Every line containing the word "Alojamientos" is to be copied from the data below.
"""
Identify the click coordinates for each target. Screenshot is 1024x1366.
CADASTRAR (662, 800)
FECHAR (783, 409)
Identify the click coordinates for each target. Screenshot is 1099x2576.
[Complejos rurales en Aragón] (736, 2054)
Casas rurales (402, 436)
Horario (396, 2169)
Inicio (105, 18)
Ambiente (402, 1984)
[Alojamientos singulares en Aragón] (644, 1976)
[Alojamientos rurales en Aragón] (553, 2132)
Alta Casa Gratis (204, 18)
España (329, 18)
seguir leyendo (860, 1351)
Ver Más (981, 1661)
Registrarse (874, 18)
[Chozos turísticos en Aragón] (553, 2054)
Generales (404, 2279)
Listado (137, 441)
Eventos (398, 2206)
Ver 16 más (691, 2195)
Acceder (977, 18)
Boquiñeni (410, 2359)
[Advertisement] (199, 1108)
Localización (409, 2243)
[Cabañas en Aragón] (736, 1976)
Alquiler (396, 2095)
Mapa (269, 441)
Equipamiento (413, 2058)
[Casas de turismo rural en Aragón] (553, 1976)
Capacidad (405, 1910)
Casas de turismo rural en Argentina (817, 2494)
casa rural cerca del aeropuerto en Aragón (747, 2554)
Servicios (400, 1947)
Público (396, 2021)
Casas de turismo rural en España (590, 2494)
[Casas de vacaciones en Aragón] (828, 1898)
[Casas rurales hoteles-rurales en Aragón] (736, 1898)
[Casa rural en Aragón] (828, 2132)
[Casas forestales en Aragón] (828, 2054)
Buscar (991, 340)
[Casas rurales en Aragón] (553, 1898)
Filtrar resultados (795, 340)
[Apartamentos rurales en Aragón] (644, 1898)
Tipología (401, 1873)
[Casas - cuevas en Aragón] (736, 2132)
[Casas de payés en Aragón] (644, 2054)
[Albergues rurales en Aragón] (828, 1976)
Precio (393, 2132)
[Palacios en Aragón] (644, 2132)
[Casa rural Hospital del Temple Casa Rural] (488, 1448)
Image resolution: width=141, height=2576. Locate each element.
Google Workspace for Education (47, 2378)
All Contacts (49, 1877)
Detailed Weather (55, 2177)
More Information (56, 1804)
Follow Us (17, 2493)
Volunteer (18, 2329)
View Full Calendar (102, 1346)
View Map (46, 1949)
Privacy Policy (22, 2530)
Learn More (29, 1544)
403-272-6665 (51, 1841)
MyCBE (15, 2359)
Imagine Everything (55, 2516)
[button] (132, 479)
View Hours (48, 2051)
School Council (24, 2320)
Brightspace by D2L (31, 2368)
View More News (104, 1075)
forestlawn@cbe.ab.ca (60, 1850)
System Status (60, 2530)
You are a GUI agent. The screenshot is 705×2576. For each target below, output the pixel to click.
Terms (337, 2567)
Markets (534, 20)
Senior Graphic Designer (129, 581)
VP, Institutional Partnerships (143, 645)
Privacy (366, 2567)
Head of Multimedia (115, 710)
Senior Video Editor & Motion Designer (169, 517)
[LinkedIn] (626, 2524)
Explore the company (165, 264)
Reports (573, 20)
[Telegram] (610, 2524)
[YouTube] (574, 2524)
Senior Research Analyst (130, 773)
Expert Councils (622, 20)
"""
▶ **EXERCISE RESPONSE**
[Alojamientos singulares en Aragón] (644, 1976)
[Alojamientos rurales en Aragón] (553, 2132)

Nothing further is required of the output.